Players and parents who are fixated on statistics really do not understand that statistics alone do not advance a player. Goals, assists and plus-minus are only a small part of the story for each player. College and professional scouts look at 22-25 categories when evaluating a player’s potential for playing at higher levels. The goals and assists stats that are reported are only two of the categories. It is quite likely that the two more important statistics are never reported – GPA and ACT scores.
Youth and high school coaches should be very careful in their use of statistics. I can remember a Peewee coach who posted the stats after every game. By midyear the players were arguing over them each week and they quit passing the puck to each other in pursuit of personal stats.
Tracking giveaways, takeaways and blocked shots is very valuable information to high school coaches. Even at the top levels of the game some teams fail to do this and as a result do not have a clear picture of player effectiveness. Plus-minus and faceoff wins are also important to know for coaches and players.
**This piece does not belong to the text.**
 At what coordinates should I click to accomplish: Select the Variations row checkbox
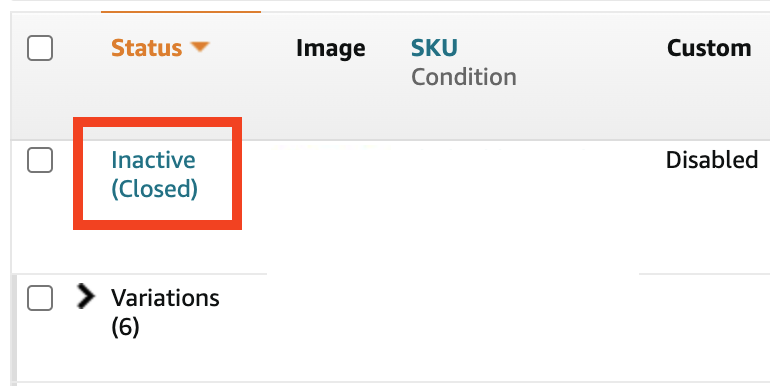[x=40, y=298]
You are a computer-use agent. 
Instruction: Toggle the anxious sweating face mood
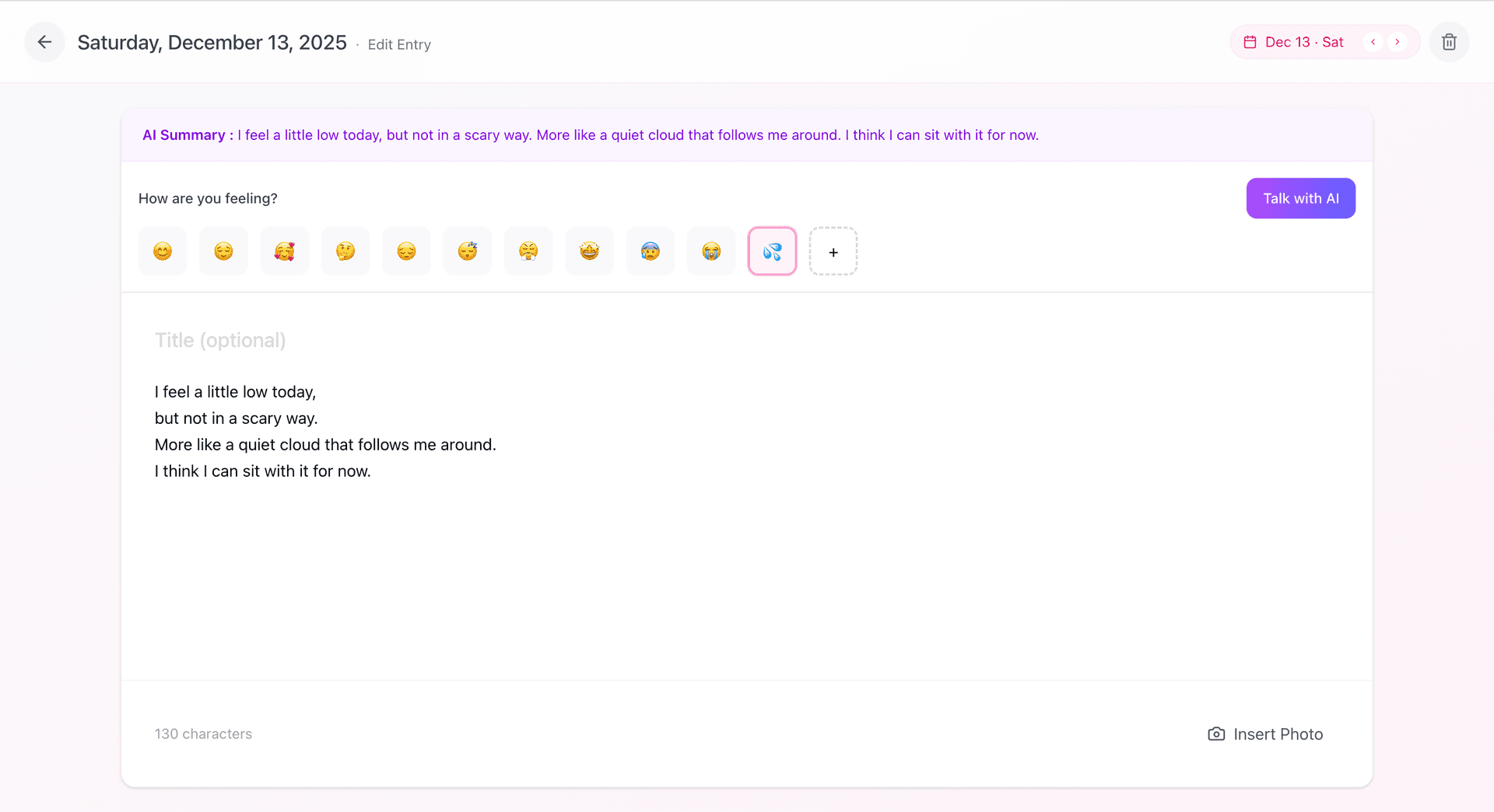pyautogui.click(x=651, y=251)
The problem with statistics, especially at the youth and high school level, is getting them done accurately and consistently. At the high school level, the best way to do stats is to break down the game film. This also has challenges as we had a camera freeze midway though a game due to the very cold arena we were playing in. Some nights our camera person seemed to be somewhat distracted and the film is not as good as we would like it to be. This method is time consuming as it takes one-and-a-half hours to break down each game.
The use of extensive stats should begin at the Bantam/U14 level as an introduction to statistics for the players. Below Bantams, statistics are unnecessary and will not provide any real value to players or coaches.
As with any coaching tool, statistics can be helpful or harmful. If you use them, be sure to use them correctly.